=== TASK TO COMPLETE ===
Pull out each line in the records below that contains the word "click", and write those lines out in full.

-- START EXERCISE MATERIALS --

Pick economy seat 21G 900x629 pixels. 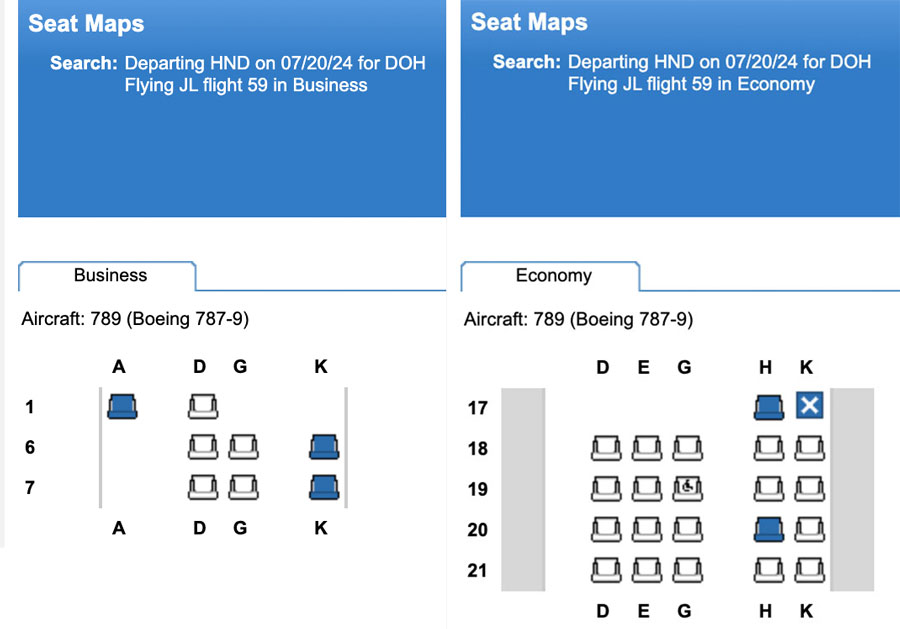[x=688, y=570]
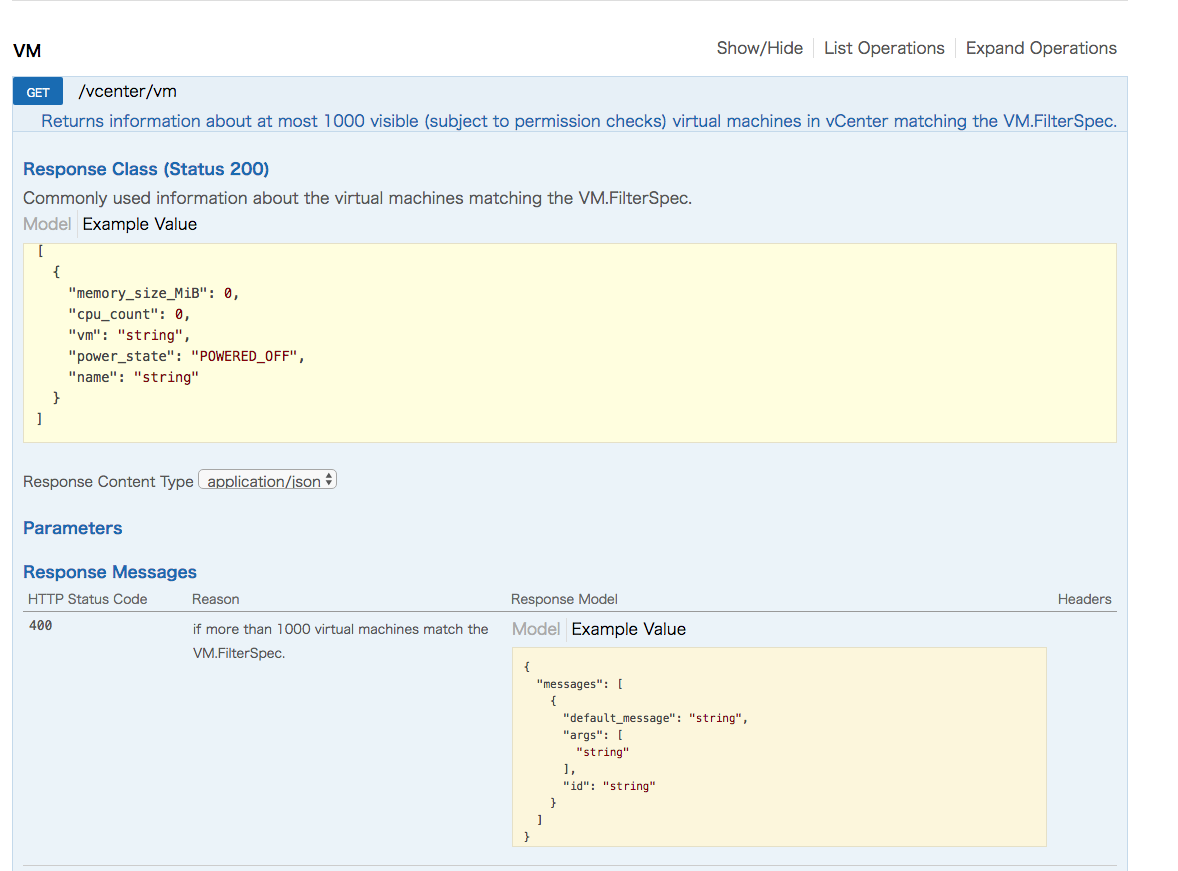This screenshot has height=871, width=1178.
Task: Toggle List Operations view
Action: click(884, 48)
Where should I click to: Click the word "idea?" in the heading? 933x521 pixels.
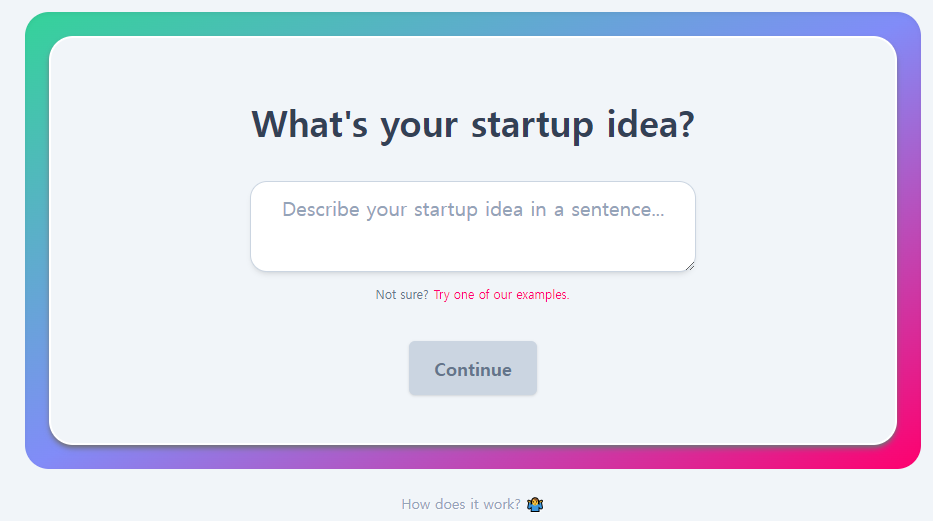tap(650, 126)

-- END EXERCISE MATERIALS --

=== RESULT OF THE TASK ===
Action: click(884, 48)
Where should I click to: Click the word "idea?" in the heading? 933x521 pixels.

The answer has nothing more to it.